Adler thinks Crapo’s seat is safe, but a knock-down-drag-out primary is unpleasant.

“Even though Simpson won very handily, I don’t think Crapo wants to endure a nasty primary fight from someone accusing him of being insufficiently conservative,” Adler said. “I think that’s why he’s jogged to the right here in the last 18 months or so.”

Earlier this year, for example, Crapo went on a show hosted by Bob Neugebauer — an ultraconservative who goes by the handle “Tea Party Bob” — to praise state legislators who had blocked a must-pass child support bill. Blocking that bill forced Gov. C.L. “Butch” Otter to call a rare special session and drew intense criticism from many establishment and moderate Republicans.

Crapo later clarified that he supports child support enforcement, according to the Spokesman-Review’s Betsy Russell.

“Crapo’s demeanor is moderate,” Weatherby said. “He’s viewed in some circles as a moderate. But if you look at his voting record, and the analyses that the National Journal has done over the years, and he’s one of the most conservative members of the Senate.”

And Crapo has a long history of winning elections by wide margins. Since he first ran for Senate in 1998, he has never gotten less than 69 percent of the vote in either a primary or general election.

Crapo’s campaign coffers also are well stocked for challenges in either the primary or general elections. He has $4.2 million in his campaign war chest, and his position on the Banking, Housing and Urban Affairs Committee means he has the ear of many in the deep-pocketed financial services industry.

A Fighter

Whether it’s motivated by fears of a primary challenge or not, Crapo wants to be seen as a fighter. When Darrin Nord of Rigby suggested that Idaho seize federal lands within its borders, Crapo nodded.
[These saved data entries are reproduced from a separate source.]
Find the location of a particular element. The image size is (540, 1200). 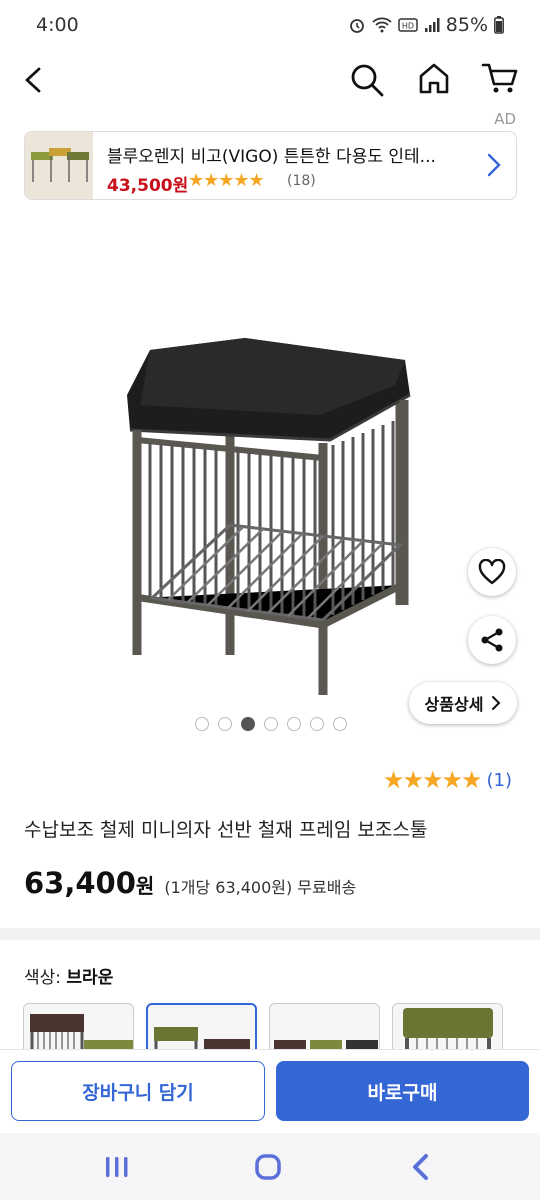

battery-icon is located at coordinates (499, 25).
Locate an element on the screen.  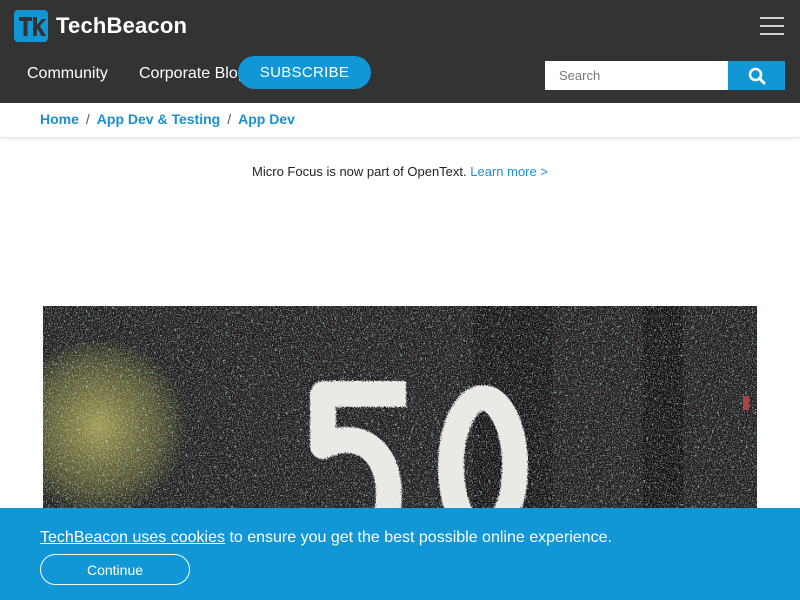
logo-text: TechBeacon is located at coordinates (122, 26).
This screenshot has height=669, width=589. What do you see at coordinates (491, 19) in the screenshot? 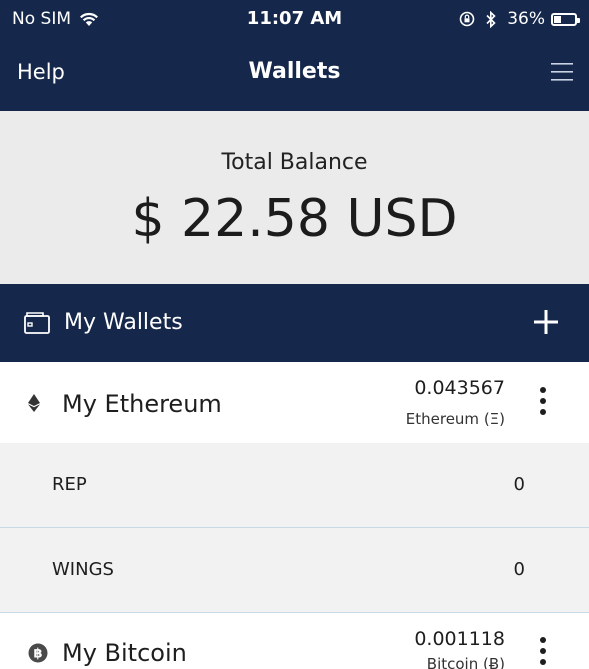
I see `bluetooth-icon` at bounding box center [491, 19].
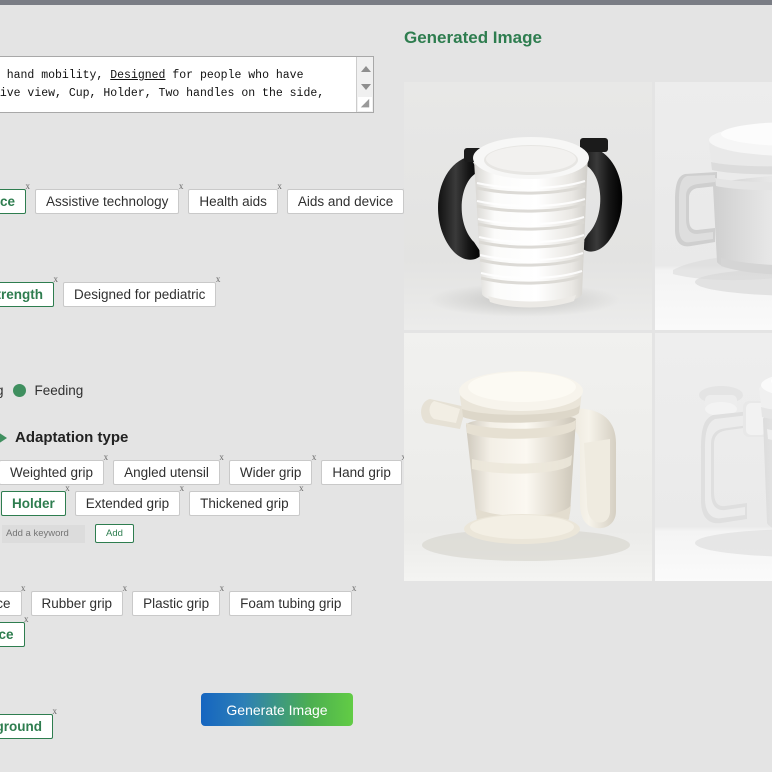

“Why not take the resources and give them the finger? … I mean, that’s a fight. A fight’s a fight,” Nord said.

“I agree,” Crapo said.

And if the GOP wins the presidency next year, removing the biggest hurdle to pushing conservative policy, Crapo said Obamacare will go along with Dodd-Frank and lots of new Environmental Protection Agency rules.

“We’ve got the agenda worked out, and we will push it,” he said.